* **Instructions to follow**
The entries below are to be repeated exactly as they stand.

[Start of Attachment]

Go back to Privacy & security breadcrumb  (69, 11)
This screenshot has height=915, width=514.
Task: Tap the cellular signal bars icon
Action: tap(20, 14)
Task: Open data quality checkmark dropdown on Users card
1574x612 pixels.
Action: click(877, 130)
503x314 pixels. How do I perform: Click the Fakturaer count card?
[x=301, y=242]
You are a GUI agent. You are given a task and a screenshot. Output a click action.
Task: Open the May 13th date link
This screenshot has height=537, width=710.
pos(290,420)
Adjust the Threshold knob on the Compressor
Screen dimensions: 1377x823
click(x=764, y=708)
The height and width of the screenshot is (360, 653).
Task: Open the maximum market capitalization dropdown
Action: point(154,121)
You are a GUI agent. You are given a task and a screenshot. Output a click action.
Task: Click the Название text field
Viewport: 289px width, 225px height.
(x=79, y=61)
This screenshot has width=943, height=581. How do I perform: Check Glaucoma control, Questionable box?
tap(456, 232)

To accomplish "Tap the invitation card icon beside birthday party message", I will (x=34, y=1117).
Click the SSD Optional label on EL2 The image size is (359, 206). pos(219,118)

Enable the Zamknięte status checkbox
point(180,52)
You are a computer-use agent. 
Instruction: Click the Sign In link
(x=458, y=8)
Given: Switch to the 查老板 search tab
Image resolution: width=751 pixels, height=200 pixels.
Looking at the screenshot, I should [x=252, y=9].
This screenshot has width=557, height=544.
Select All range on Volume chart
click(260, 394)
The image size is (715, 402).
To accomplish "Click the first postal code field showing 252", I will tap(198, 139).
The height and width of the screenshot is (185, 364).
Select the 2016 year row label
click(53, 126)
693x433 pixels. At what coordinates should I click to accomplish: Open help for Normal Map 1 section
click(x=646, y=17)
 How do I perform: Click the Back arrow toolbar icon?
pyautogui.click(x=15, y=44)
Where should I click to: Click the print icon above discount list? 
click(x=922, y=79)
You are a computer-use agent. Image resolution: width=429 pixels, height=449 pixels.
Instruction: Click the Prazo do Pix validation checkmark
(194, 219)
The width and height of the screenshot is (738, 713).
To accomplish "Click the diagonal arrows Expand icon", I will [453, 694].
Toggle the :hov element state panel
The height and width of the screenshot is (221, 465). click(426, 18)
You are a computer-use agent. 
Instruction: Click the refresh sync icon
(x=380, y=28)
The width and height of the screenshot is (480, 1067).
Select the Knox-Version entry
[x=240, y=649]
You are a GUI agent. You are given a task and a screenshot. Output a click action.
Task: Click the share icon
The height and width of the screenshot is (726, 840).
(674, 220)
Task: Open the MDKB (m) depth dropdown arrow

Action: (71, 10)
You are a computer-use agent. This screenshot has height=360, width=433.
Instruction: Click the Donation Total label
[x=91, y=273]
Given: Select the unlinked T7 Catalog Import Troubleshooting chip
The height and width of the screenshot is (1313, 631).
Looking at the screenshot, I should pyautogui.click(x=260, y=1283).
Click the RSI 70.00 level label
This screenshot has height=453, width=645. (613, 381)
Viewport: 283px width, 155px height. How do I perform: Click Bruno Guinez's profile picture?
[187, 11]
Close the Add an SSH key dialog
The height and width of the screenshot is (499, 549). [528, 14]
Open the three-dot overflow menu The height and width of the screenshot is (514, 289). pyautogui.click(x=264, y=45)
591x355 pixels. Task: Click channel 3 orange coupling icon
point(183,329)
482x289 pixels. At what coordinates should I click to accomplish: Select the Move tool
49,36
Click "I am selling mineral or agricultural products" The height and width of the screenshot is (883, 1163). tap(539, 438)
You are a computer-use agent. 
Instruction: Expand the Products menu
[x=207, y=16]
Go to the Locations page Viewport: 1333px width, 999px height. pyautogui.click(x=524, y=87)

[End of Attachment]

* **Answer area**
Go back to Privacy & security breadcrumb  (69, 11)
This screenshot has height=915, width=514.
Task: Tap the cellular signal bars icon
Action: tap(20, 14)
Task: Open data quality checkmark dropdown on Users card
1574x612 pixels.
Action: click(877, 130)
503x314 pixels. How do I perform: Click the Fakturaer count card?
[x=301, y=242]
You are a GUI agent. You are given a task and a screenshot. Output a click action.
Task: Open the May 13th date link
This screenshot has height=537, width=710.
pos(290,420)
Adjust the Threshold knob on the Compressor
Screen dimensions: 1377x823
click(x=764, y=708)
The height and width of the screenshot is (360, 653).
Task: Open the maximum market capitalization dropdown
Action: point(154,121)
You are a GUI agent. You are given a task and a screenshot. Output a click action.
Task: Click the Название text field
Viewport: 289px width, 225px height.
(x=79, y=61)
This screenshot has width=943, height=581. How do I perform: Check Glaucoma control, Questionable box?
tap(456, 232)

To accomplish "Tap the invitation card icon beside birthday party message", I will (x=34, y=1117).
Click the SSD Optional label on EL2 The image size is (359, 206). pos(219,118)

Enable the Zamknięte status checkbox
point(180,52)
You are a computer-use agent. 
Instruction: Click the Sign In link
(x=458, y=8)
Given: Switch to the 查老板 search tab
Image resolution: width=751 pixels, height=200 pixels.
Looking at the screenshot, I should [x=252, y=9].
This screenshot has width=557, height=544.
Select All range on Volume chart
click(260, 394)
The image size is (715, 402).
To accomplish "Click the first postal code field showing 252", I will tap(198, 139).
The height and width of the screenshot is (185, 364).
Select the 2016 year row label
click(53, 126)
693x433 pixels. At what coordinates should I click to accomplish: Open help for Normal Map 1 section
click(x=646, y=17)
 How do I perform: Click the Back arrow toolbar icon?
pyautogui.click(x=15, y=44)
Where should I click to: Click the print icon above discount list? 
click(x=922, y=79)
You are a computer-use agent. Image resolution: width=429 pixels, height=449 pixels.
Instruction: Click the Prazo do Pix validation checkmark
(194, 219)
The width and height of the screenshot is (738, 713).
To accomplish "Click the diagonal arrows Expand icon", I will [453, 694].
Toggle the :hov element state panel
The height and width of the screenshot is (221, 465). click(426, 18)
You are a computer-use agent. 
Instruction: Click the refresh sync icon
(x=380, y=28)
The width and height of the screenshot is (480, 1067).
Select the Knox-Version entry
[x=240, y=649]
You are a GUI agent. You are given a task and a screenshot. Output a click action.
Task: Click the share icon
The height and width of the screenshot is (726, 840).
(674, 220)
Task: Open the MDKB (m) depth dropdown arrow

Action: (71, 10)
You are a computer-use agent. This screenshot has height=360, width=433.
Instruction: Click the Donation Total label
[x=91, y=273]
Given: Select the unlinked T7 Catalog Import Troubleshooting chip
The height and width of the screenshot is (1313, 631).
Looking at the screenshot, I should pyautogui.click(x=260, y=1283).
Click the RSI 70.00 level label
This screenshot has height=453, width=645. (613, 381)
Viewport: 283px width, 155px height. How do I perform: Click Bruno Guinez's profile picture?
[187, 11]
Close the Add an SSH key dialog
The height and width of the screenshot is (499, 549). [528, 14]
Open the three-dot overflow menu The height and width of the screenshot is (514, 289). pyautogui.click(x=264, y=45)
591x355 pixels. Task: Click channel 3 orange coupling icon
point(183,329)
482x289 pixels. At what coordinates should I click to accomplish: Select the Move tool
49,36
Click "I am selling mineral or agricultural products" The height and width of the screenshot is (883, 1163). tap(539, 438)
You are a computer-use agent. 
Instruction: Expand the Products menu
[x=207, y=16]
Go to the Locations page Viewport: 1333px width, 999px height. pyautogui.click(x=524, y=87)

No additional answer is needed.